#### SOURCE TEXT:

My colleagues and I aren’t the only ones who have been dishing out evaluations of performance lately. A report on the integrity of Indiana government was released with little fanfare recently. Maybe Indiana is trying to hide its grade from the parents (that would be us).
The State Integrity Investigation was conducted by the Center for Public Integrity, Global Integrity, and Public Radio International with funding from the Omidyar Network, the Rita Allen Foundation, the Rockefeller Family Fund and the Wyncote Foundation. To learn more about the project and the groups associated with it, go to stateintegrity.org.
(I should note that my friend and colleague Gerry Lanosga wrote the Indiana portion of the final report, and he also quoted me in regard to the state access-to-information laws.)
The people involved in the project used standard reporting techniques, data collection, and data analysis to rate the states on 330 “integrity indicators” in 14 categories, including public access to information, political financing, accountability in all three branches, budget processes, lobbying disclosures and ethics enforcement. The report, unlike some others like it, examined both the laws as written and how the laws were enforced.
So how did Indiana do? The project came up with a score of 70, a C-, which put Indiana 22nd among all 50 states. We trailed, believe it or not, Illinois and Louisiana, among others.
If might sound a bit counterintuitive that some of the states that scored highest on the index—no one got an A, but there were some B’s and a lot of C’s—also led the country in number of officials convicted for corruption-related offenses. But the project organizers have a theory—convictions show that the system is working in finding corruption and punishing it.
Indiana did well in terms of judicial accountability, state budget transparency, newer ethics rules for lawmakers and lobbyists, and the creation of an inspector general’s office.
We did less well in terms of ethics enforcement, campaign finance regulation and the usefulness of the Access to Public Records Act.
Overall, the project report said the states that scored poorly shared a common problem: Most of them had laws in place to ensure government integrity, but they lacked teeth.

#### SOURCE EXCERPT:

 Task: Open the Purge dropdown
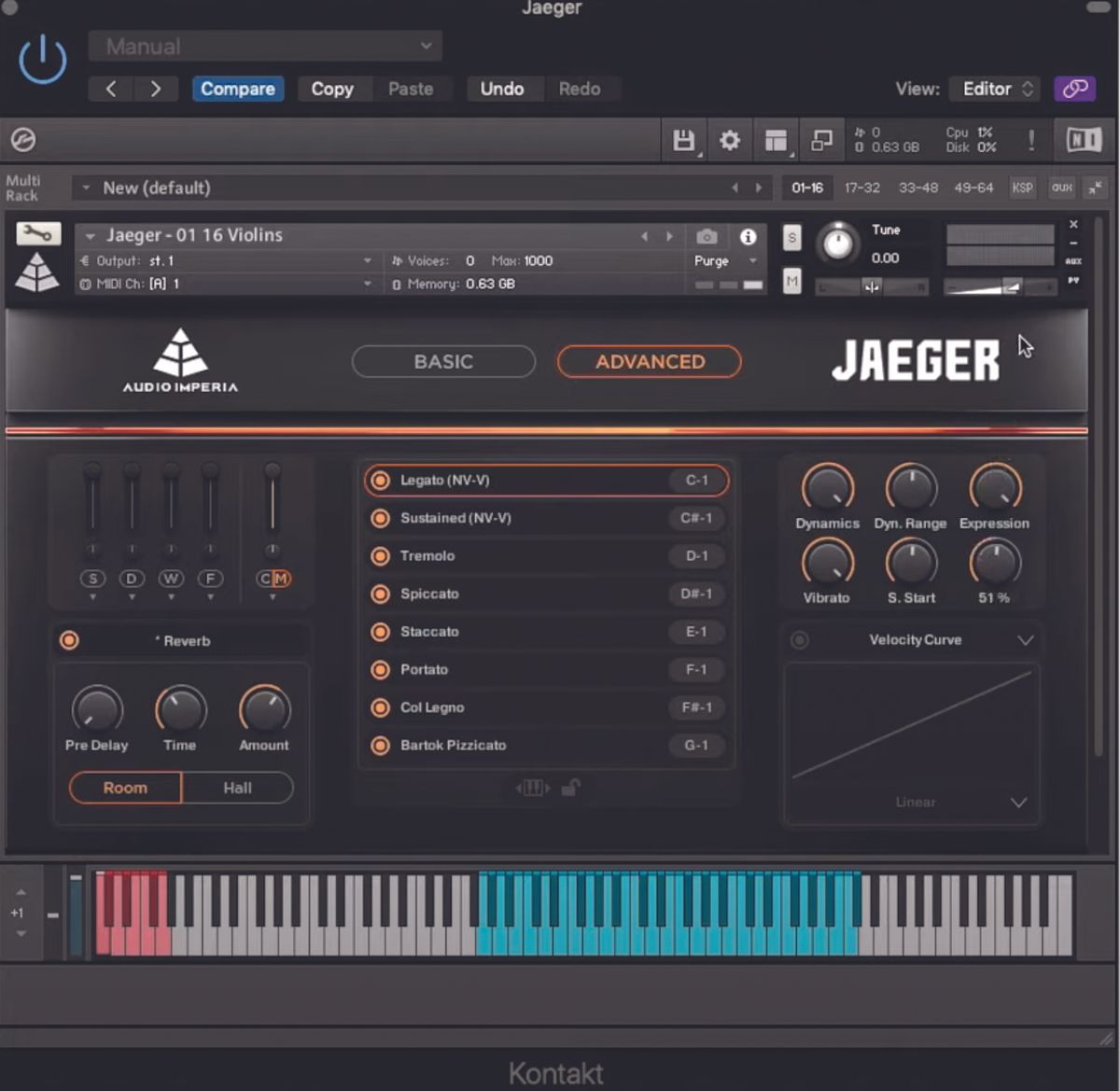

#### AIM A:
Translate this sentence from the text on Indiana's government integrity grade into Spanish: "Indiana did well in terms of judicial accountability, state budget transparency, newer ethics rules for lawmakers and lobbyists, and the creation of an inspector general's office."
#### AIM B:
According to the text on Indiana's government integrity grade, where did Indiana rank among all 50 states?
#### AIM C:
Write the next few sentences of the piece on Indiana's government integrity grade, picking up after its final sentence.
The listing above was drawn from a separate source unrelated to the text.

#### TASK RESULT A:
A Indiana le fue bien en cuanto a la rendición de cuentas judicial, la transparencia del presupuesto estatal, las nuevas normas éticas para legisladores y cabilderos, y la creación de una oficina del inspector general.

#### TASK RESULT B:
Indiana ranked 22nd among all 50 states.

#### TASK RESULT C:
Here in Indiana, people interviewed for the report noted that officials in all three branches of government are required to file conflict-of-interest reports, but the reports often are not specific, are rarely checked, and are not easily accessible to the public.
While the commission on judicial qualifications gets high marks for its independence, there are concerns that the ethics bodies for the executive and legislative branches lack similar independence, and enforcement has been lax. However, the Legislature did pass reforms in 2010 that should restrict lobbyist gifts and keep legislators from going straight from the chamber to lobbying jobs.
Of interest, one criticism of Indiana government was common to most states and may raise some eyebrows. The General Assembly is made up of part-time “citizen legislators” who generally have other jobs. Many consider that a strength of state legislatures, but the report notes that it also creates many potential conflicts of interest.
The Indiana portion of the report notes, for example, that Ivy Tech Community College employs a lot of legislators and also has received substantial increases in state funding in recent years. Maybe that’s a coincidence, but it doesn’t look good.
There is good news for the taxpayers who would like to see the state get its grades up. U.S. Attorney Joe Hogsett recently announced that his office is making public corruption a top area of concern. With a few more convictions of state and local officials, we could be right up there with Illinois.•
• Fargo is an Indiana University journalism professor and member of the Indiana Coalition for Open Government. Send comments on this column to ibjedit@ibj.com.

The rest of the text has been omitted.